Anne Thomas Manes’ recent article proclaiming the death of SOA has started a firestorm across many SOA and IT-related blogs and forums. I wrote about it here. In the post, Anne refers to the severe disillusionment some feel towards the over-hyped term, “SOA”, and proposes we drop the term altogether and simply refer to the core concept as “services”.

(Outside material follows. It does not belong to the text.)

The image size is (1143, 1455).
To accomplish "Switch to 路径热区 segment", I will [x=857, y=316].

The term “SOA” is at the same time ubiquitous and ambiguous. So much energy has gone into molding it into a marketing story that it seems no two people share the same definition.. The truth is, SOA is really just a simple evolution in IT development strategy. I believe the essence of SOA is building software components as “interchangeable parts”, an idea preceding Eli Whitney himself. It is evolutionary (not revolutionary), because we’ve tried to do this for decades, culminating in object oriented and component-based software development. SOA is simply the next stepping stone, which loosens the chains of platform and vendor lock-in, catalyzed by internet and XML-based standards. It’s still about interchangeable parts, components that can be recombined and reused to either build new systems, or rapidly change existing ones. And it’s a superior strategy even if you don’t plan to reuse or recombine, because componentized systems are easier to build, manage, troubleshoot, and support.

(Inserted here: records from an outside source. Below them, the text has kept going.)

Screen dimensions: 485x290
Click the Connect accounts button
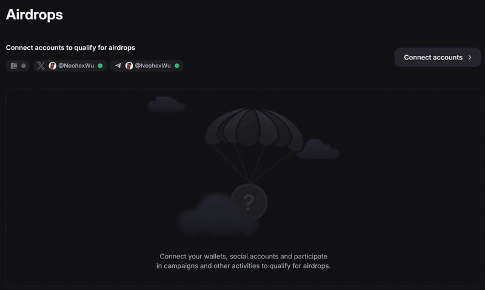tap(437, 57)
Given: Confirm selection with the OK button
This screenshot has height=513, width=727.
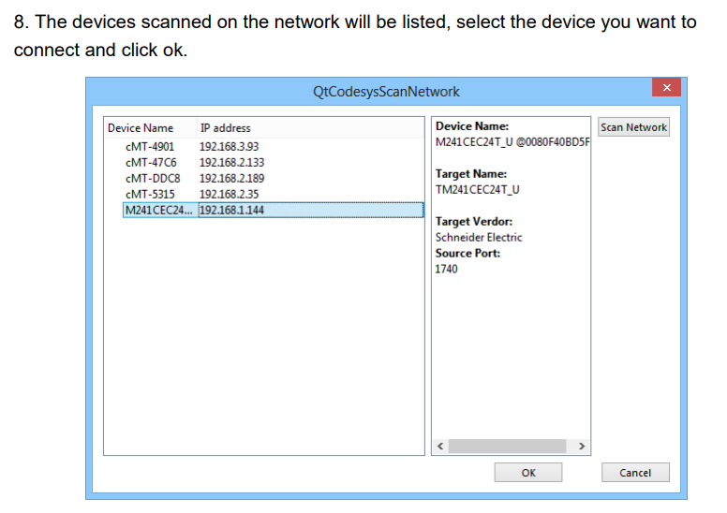Looking at the screenshot, I should (528, 473).
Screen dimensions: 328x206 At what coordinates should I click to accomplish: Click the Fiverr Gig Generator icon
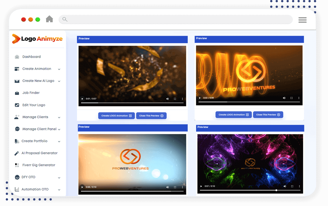click(17, 165)
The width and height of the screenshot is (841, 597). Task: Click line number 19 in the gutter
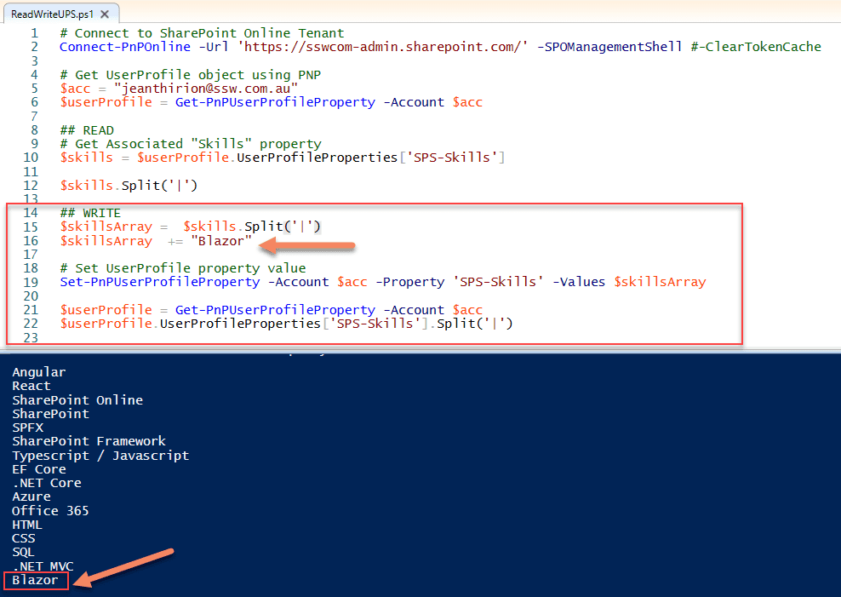point(31,282)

In the software industry, I believe we are travelling a similar path as other industries, and finding that interchangeable parts are easy to design in the small, but exponentially more difficult to design in the large. Wiper blades and radios are easily replaced in your car. But I would just love to install a new hybrid-electric engine in my beloved ’96 Jeep Cherokee. Interchangeable parts on such a grand scale are much more problematic. I’m sure there’s marketing mechanics at work here, too. GM wraps their latest electric engine in the Chevy Volt, available next year for $42,000. They don’t want to sell just an engine.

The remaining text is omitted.